На первом курсе я задавала себе вопрос, правильно ли я сориентировала себя, поступив на этот никому не нужный факультет, что я буду делать дальше в жизни с таким дурацким дипломом, кому нужна философия, кроме как для разговоров с моими подругами по психушке? Все занятия меня раздражали, бесили и прочее, успокаивало только то, что теперь при знакомстве с парнями и дяденьками я представлялась как студентка МГУ, а это уже кое-чего стоило, все понимали, что я не просто какая-нибудь, а штучка с запросами, это срабатывало, но крупная рыба все не клевала.
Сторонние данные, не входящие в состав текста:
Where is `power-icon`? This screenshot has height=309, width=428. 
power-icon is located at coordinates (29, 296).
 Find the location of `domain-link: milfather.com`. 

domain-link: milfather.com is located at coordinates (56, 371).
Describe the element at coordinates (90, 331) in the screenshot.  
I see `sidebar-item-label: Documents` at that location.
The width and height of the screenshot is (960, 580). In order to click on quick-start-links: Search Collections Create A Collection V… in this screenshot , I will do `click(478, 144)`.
Жила я тайком на диванчике в кабинете декана, вспомнив про бесценный опыт бездомного существования бывшего Ромео, душевые кабины были в спортзале, так что и содержать себя в чистоте не составляло труда, козлу Монтекки было труднее: мылся в общем туалете, а подмывался с похмелья или после секса вообще из клубного графина. Но далеко не все ночи коротались на работе. В психушке меня научили, что девушка всегда должна носить с собой в сумке, помимо паспорта, зубную щетку, пару чистого нижнего белья и свитер на случай холодов, это полезно и в случае неожиданного задержания органами власти, и во всех других случаях, которые часто выдавались при моей свободной жизни.
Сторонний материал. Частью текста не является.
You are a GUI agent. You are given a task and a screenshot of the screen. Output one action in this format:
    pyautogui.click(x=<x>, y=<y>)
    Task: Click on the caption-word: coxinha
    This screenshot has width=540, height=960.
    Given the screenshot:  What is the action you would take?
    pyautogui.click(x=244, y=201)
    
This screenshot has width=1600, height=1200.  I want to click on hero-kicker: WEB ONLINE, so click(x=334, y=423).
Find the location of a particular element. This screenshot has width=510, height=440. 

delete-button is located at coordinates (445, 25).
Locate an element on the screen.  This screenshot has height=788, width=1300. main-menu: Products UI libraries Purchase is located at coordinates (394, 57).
На втором курсе я перешла на дневное отделение, не бросая работу лаборантки. Вечера освободились для тусовок, и я, благодаря той же покровительнице из психушки, была желанным гостем в диссидентском подполье. Все эти кандидаты наук, инженеры и завлабы, писатели и художники переквалифицировались в истопников, сторожей и другие люмпенские профессии, сидели “в отказе”, гордились собой, пребывая в благородной нищете, пили водку стаканами и говорили, матерясь через слово, о высоком - о ранней провансальской поэзии, эзотеризме, структурной лингвистике, спорили о преимуществах разных школ иконописи, поливали советскую власть. А дальше, как и в моем пролетарском районе, пытались залезть под юбку, блевали с похмелья и уже давно ничего не писали, не творили, только спорили до хрипоты, кто в стране больший гад - Брежнев или Андропов - и как вернуться к чистоте ленинской мысли. Зубы у них были гнилые, руки воняли воблой, глаза горели от идей, не донесенных до человечества, время от времени они пополняли население таких психушек, из которой я недавно вышла. Традиция “лишних людей” в России еще не исчерпала себя, являя взору такие экспонаты нашей исконно-посконной Кунсткамеры.
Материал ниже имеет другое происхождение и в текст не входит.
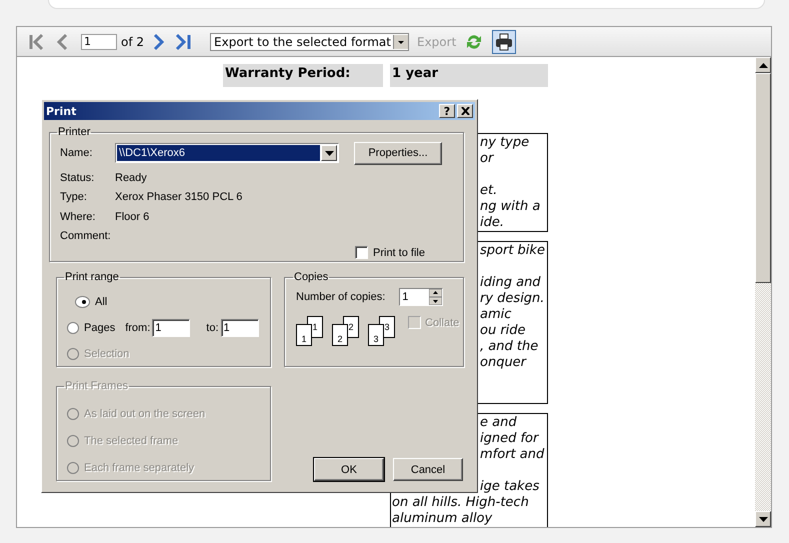  What do you see at coordinates (86, 236) in the screenshot?
I see `field-label: Comment:` at bounding box center [86, 236].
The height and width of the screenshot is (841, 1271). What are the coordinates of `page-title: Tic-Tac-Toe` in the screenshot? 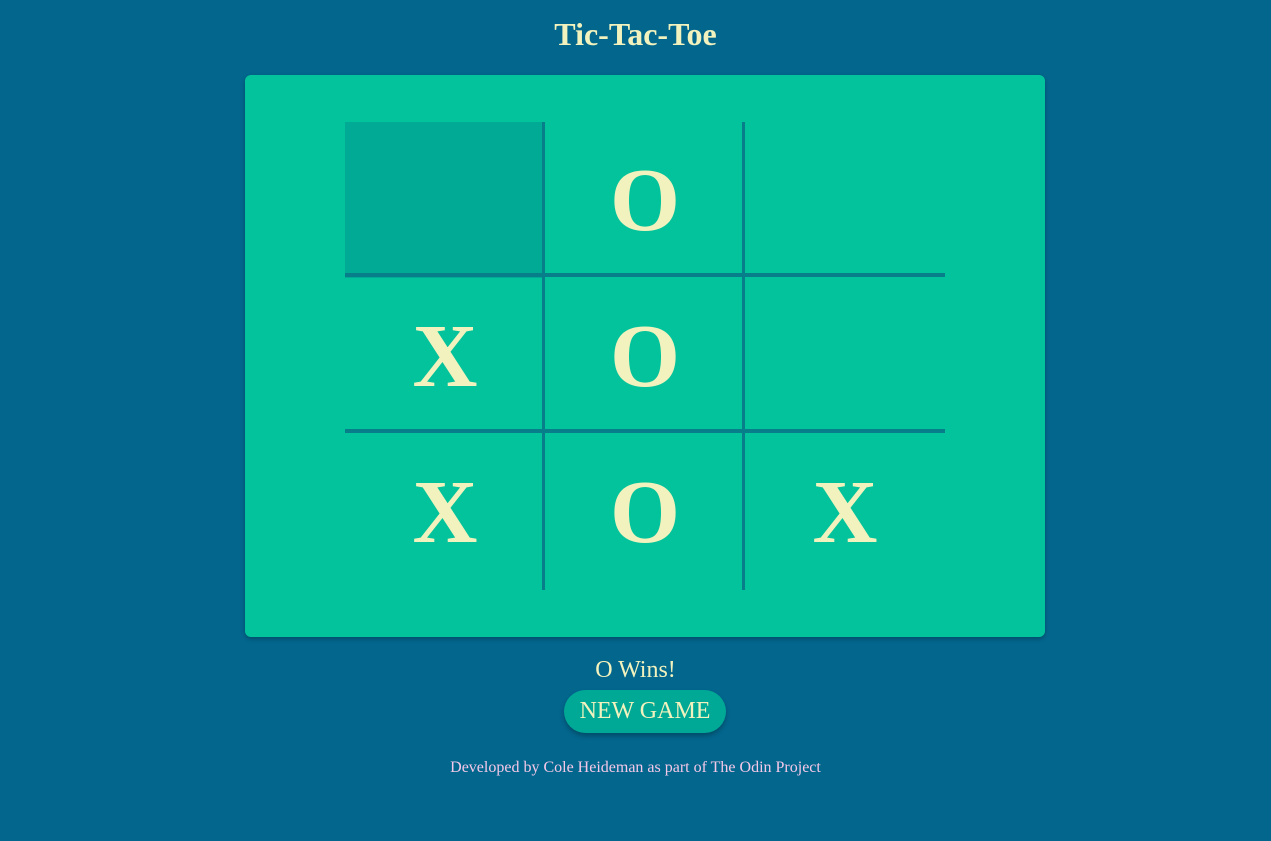 It's located at (636, 34).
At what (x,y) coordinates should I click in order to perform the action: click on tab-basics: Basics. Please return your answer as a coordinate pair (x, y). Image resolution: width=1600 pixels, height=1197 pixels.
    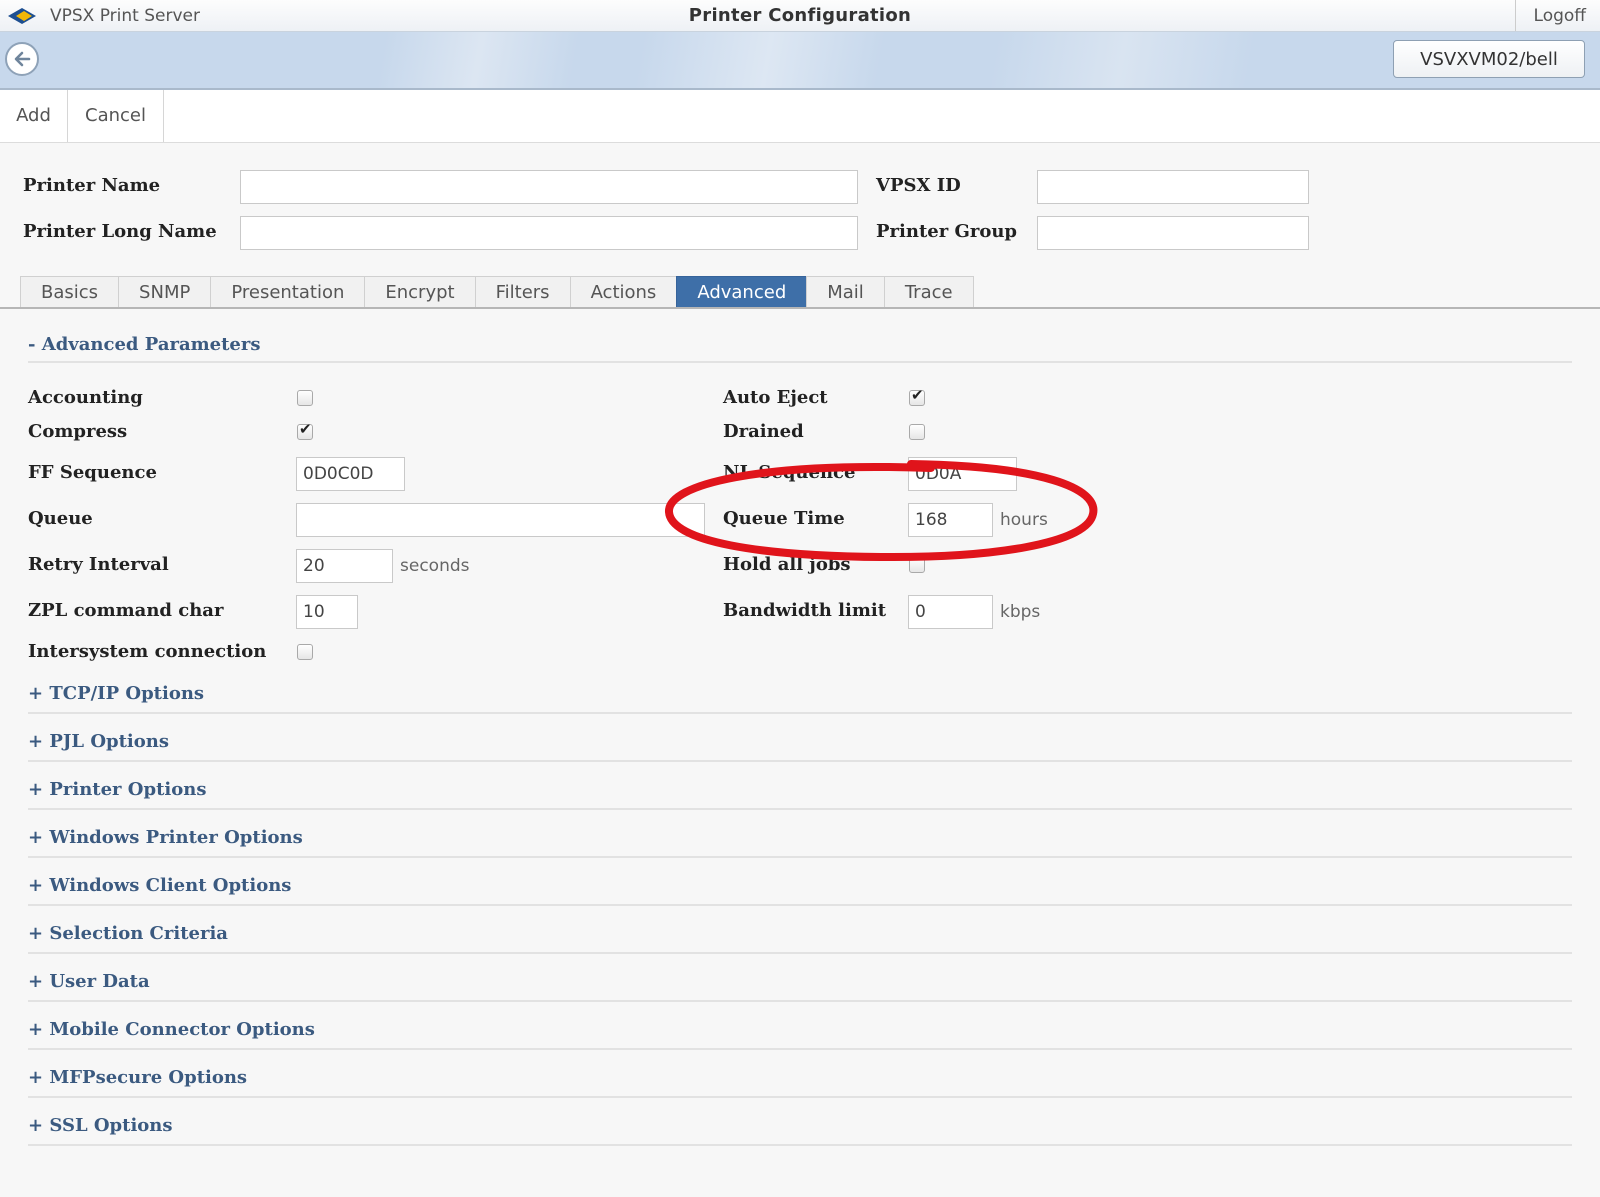
    Looking at the image, I should click on (70, 292).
Да, здесь тоже нечего было ловить, а я ведь знала, знала, что город заселен и кишит и “мальчиками-мажорами”, и “сахарными папиками”, и всемирно признанными врагами советской власти, но как было на них выйти? Первые находили девушек из своей касты, вторые выпасали и растили своих кошечек из перспективных молоденьких проституток из провинции, еще незамшелых в своей профессии, для третьих надо было совершить что-то героическое: выйти на площадь, угнать самолет, издать подпольно сборник своих мыслей или антисоветских анекдотов, а потом еще и пострадать, лучше - если с риском для жизни. Для первых я была плебейка, для вторых - чересчур умная, да еще и переросток, для третьих - вообще циничная особа без народной боли в груди. Я мечтала на добровольных началах устроиться личным секретарем, архивистом или связным к Сахарову, надеясь хотя бы таким образом выйти на западных журналистов, дипломатов или даже на неженатых западных шпионов, обращаясь с просьбой посодействовать ко всем своим кочегарам из котельных. Но получала отпор: “Ну, что ты, Люся к мужу девушек не допустит”. И она была права, эта мудрая Люся, хотя Андрей Дмитриевич был полностью заколдован своей женой и других женщин не видел, я бы на ее месте тоже никого не допускала на всякий случай. В итоге все эти три элиты - советская, криминальная и диссидентская - закрылись от меня своими заборами.